Note: * In present clinical guidelines, MS is currently categorised as either clinically isolated syndrome (CIS), relapsing-remitting MS (RRMS), primary-progressive MS (PPMS) or secondary progressive MS (SPMS).
About this AI and neurology research news
Contact: Henry Killworth – UCL
Image: The image is in the public domain
Original Research: Open access.
“Identifying multiple sclerosis subtypes using unsupervised machine learning and MRI data” by Arman Eshaghi, Alexandra L. Young, Peter A. Wijeratne, Ferran Prados, Douglas L. Arnold, Sridar Narayanan, Charles R. G. Guttmann, Frederik Barkhof, Daniel C. Alexander, Alan J. Thompson, Declan Chard & Olga Ciccarelli. Nature Communications
Identifying multiple sclerosis subtypes using unsupervised machine learning and MRI data
Multiple sclerosis (MS) can be divided into four phenotypes based on clinical evolution. The pathophysiological boundaries of these phenotypes are unclear, limiting treatment stratification. Machine learning can identify groups with similar features using multidimensional data.

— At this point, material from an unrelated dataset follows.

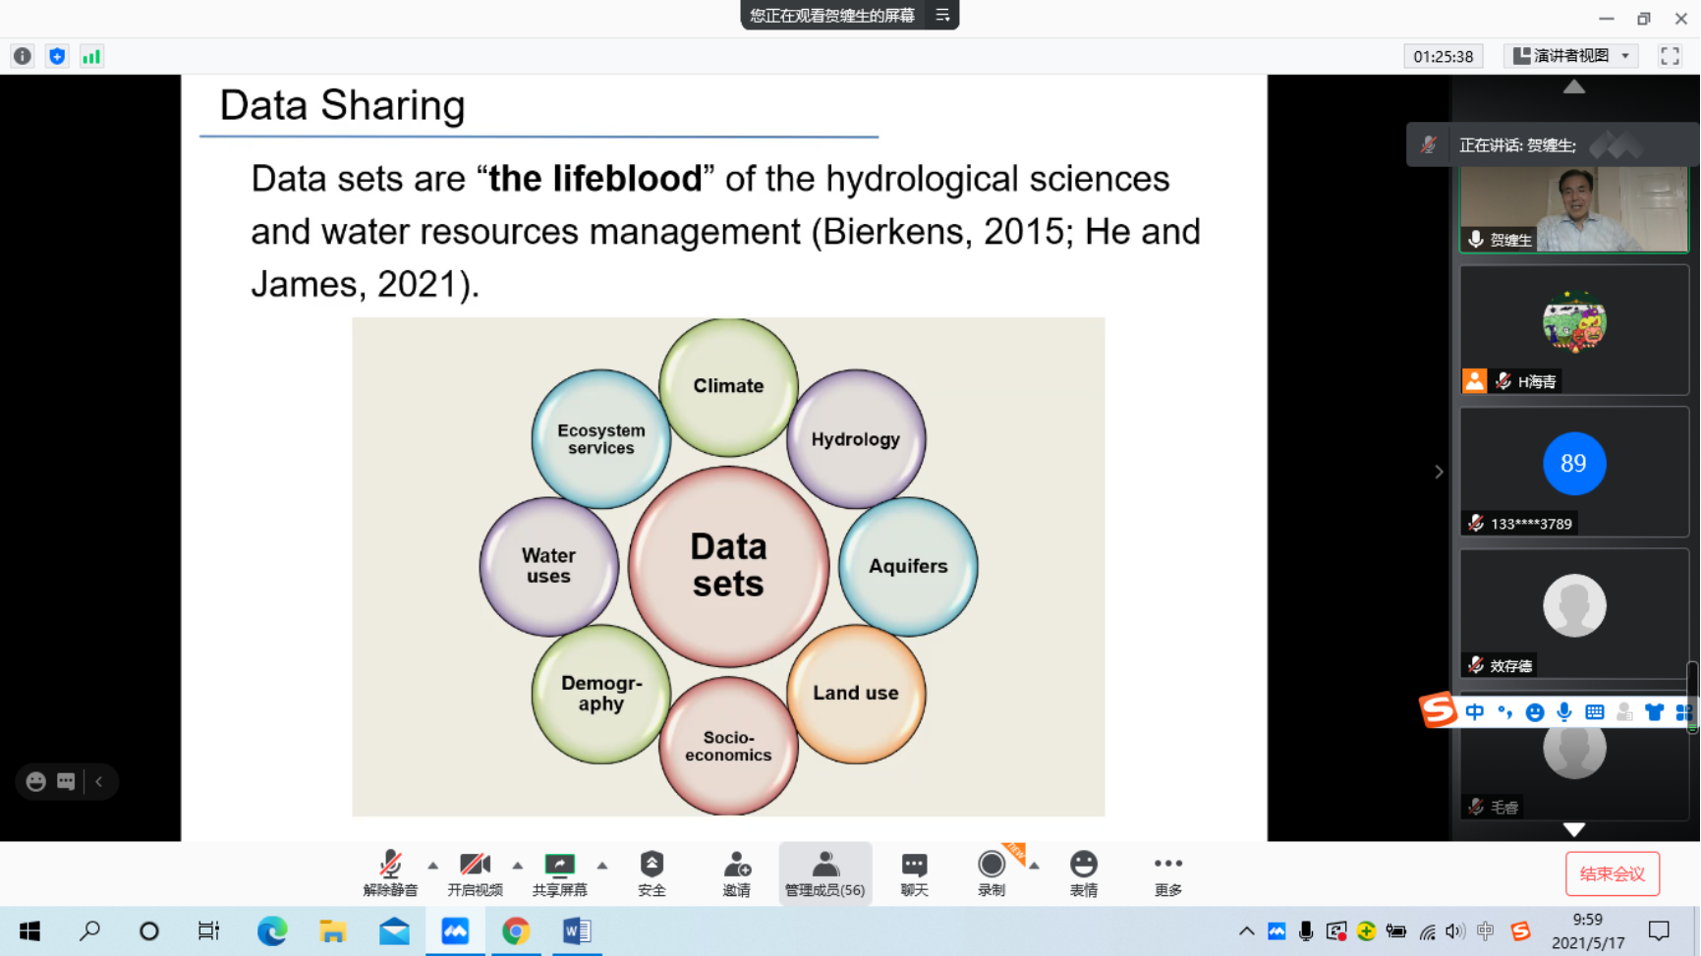Click the red End Meeting button
Viewport: 1701px width, 956px height.
(x=1612, y=873)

Here, to classify MS subtypes based on pathological features, we apply unsupervised machine learning to brain MRI scans acquired in previously published studies. We use a training dataset from 6322 MS patients to define MRI-based subtypes and an independent cohort of 3068 patients for validation.
Based on the earliest abnormalities, we define MS subtypes as cortex-led, normal-appearing white matter-led, and lesion-led. People with the lesion-led subtype have the highest risk of confirmed disability progression (CDP) and the highest relapse rate. People with the lesion-led MS subtype show positive treatment response in selected clinical trials.
Our findings suggest that MRI-based subtypes predict MS disability progression and response to treatment and may be used to define groups of patients in interventional trials.